400黄金へ導け紫鏡之蝶 ──『絆』は『夢』 ──:2018/10/13(土) 19:07:21 ID:DAf9RJjQ0


『今───動揺したのか? 聖白蓮』


 獲物の隙を捉えた蛇が、チロチロと舌を出しながら頭を前屈みに低くした。
 目と鼻の先で手刀を構えたホワイトスネイクの姿をそのように錯覚した白蓮の背に、冷たいモノが過ぎる。

 不覚にも彼女は、一瞬ではあるが気圧された。
 『人間の悪意』というキーワードに、白蓮という女の過去に打ち立てられたどうしようもない楔が呻きを上げてしまった。
 かつて信頼し合っていた人間達から裏切られた悲痛な過去。どうあっても、古傷は癒えたりしない。

『例えば……“肌の色が違う”だとか“産まれたばかりの我が子の死を受け入れられない”だとか。
 自覚・無自覚に関わらず、人間は反吐の出る悪意をバラ撒きながら生きている』

 白蓮とは対照的に。
 プッチの“古傷”は、彼という人間性を大きく歪めた。
 湖に打ち上げられた妹の遺体を前に、生まれて初めて『人殺し』をも為す覚悟を固めた。
 誰を憎めばいいのかすら分からなかった。発端が何なのかも、殺された妹の為に何を為せば善いのかも、何一つ分からない。

 しかし彼は、弟のウェスとは全く違って。
 憎悪に走ることは無かった。
 憎しみよりも遥かに大切な───命を懸けてでも掴むべき『真理』を目指そうと決心したからである。

 目指した場所は邪道。
 殺人をも厭わない手段は、世間からは〝悪〟だと罵られ、木槌を振り落とされることも理解している。
 故に、当時のプッチではまだ力不足であった。弟の記憶を封じたはいいものの、きっとこの先、巨大な困難が待ち受ける。この身一つでは、成す術もなく運命に叩きのめされてしまうのは目に見えていた。

 だから力を求めた。
 物理的な力でなく、概念的なパワーを。
 その為に、かつて礼拝堂で出会った奇妙な男───DIOとの再会を願う。


 この時、彼は〝悪〟へと成った。
 エンリコ・プッチの、悪のルーツだった。


『過去から生まれる恐怖に打ち勝つ困難こそ、人間に課された試練だ。
 白蓮。君は私とよく似ている。私も今では、人類を“真の幸福”へ導く事を使命だと心得ているからだ』

 人間の生んだ悪意の犠牲者となった過去を持つ、エンリコ・プッチと聖白蓮。
 何の因果か、二人は共に聖職へと携わりながら、それぞれの意志・手段で幸福を目指した。
 憎悪に囚われず、かつて自らを陥れた人間達をも含めた『救済』。正気の沙汰ではない覚悟であった。


『幻想郷などという世界の片隅でしか生きていない。
 私とお前を隔てた境界とは文字通り、その大結界とやらだ。
 お前達が言うところでの“正しさで世を導く”という夢物語は、この宇宙では到底通用しない、カビの生えた理想論でしかない』


 最早、正しさという理屈を武器に世界を変える事は不可能。
 若くしてそれを痛感したプッチは、心に従うままに〝正しさ〟を捨てた。
 その様は白蓮から見れば狂気的でもあるが……やはり憐れだという感情が先行してしまう。

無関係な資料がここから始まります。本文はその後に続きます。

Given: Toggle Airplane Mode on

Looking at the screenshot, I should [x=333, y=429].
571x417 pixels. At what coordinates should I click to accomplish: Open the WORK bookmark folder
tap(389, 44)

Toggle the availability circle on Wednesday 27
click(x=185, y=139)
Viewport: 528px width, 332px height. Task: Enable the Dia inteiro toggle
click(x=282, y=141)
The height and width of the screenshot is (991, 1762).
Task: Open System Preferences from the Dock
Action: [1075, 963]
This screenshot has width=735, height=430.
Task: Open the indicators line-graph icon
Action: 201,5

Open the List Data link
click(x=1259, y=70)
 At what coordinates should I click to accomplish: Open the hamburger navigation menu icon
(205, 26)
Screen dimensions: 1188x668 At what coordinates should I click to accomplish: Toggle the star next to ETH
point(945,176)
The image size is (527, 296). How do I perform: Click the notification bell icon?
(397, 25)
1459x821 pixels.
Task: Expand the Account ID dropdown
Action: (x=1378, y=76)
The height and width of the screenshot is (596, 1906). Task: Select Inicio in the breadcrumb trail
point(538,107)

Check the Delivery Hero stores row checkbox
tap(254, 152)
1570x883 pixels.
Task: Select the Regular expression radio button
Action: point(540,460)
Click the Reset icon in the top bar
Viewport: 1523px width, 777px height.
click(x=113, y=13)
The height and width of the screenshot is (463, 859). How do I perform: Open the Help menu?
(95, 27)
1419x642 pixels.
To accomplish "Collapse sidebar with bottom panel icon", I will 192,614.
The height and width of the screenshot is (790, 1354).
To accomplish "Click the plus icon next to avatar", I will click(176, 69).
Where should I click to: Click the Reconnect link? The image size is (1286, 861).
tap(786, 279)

 〝悪〟の中に見出した〝真理〟など、どうあっても世の中に綻びしか生まないというのに。


「悪を受け入れ、支配によってこの世の乱れを抑える……。
 貴方の『覚悟』の正体……正しき目的とは、そんな暴虐の彼方に在る真理なのですか」
『支配ではない。そんなモノよりも遥かに崇高で、果てしない“力”を得た者のみが、それを可能にするのだ』


 やはり、プッチと自分は絶対に相容れない。
 先程彼は、自分達はよく似ていると言ったが……白蓮にはとてもそうは思えなかった。
 あたかも達観した目線で物事を説き、白蓮を隔壁の内に見下すプッチは、あまりに独善的に映る。
 自分の行いを悪と自覚してはいるようだが、数多の屍の上に打ち立てる“より大切な目的の為ならば”という小を殺して大を生かす本音の奥には、世界で最もタチの悪い『正義』が顔を覗かせている気がしてならない。


 矛盾するような言い方だが。
 彼は自分が悪だと気付いていない、最もドス黒い悪だ。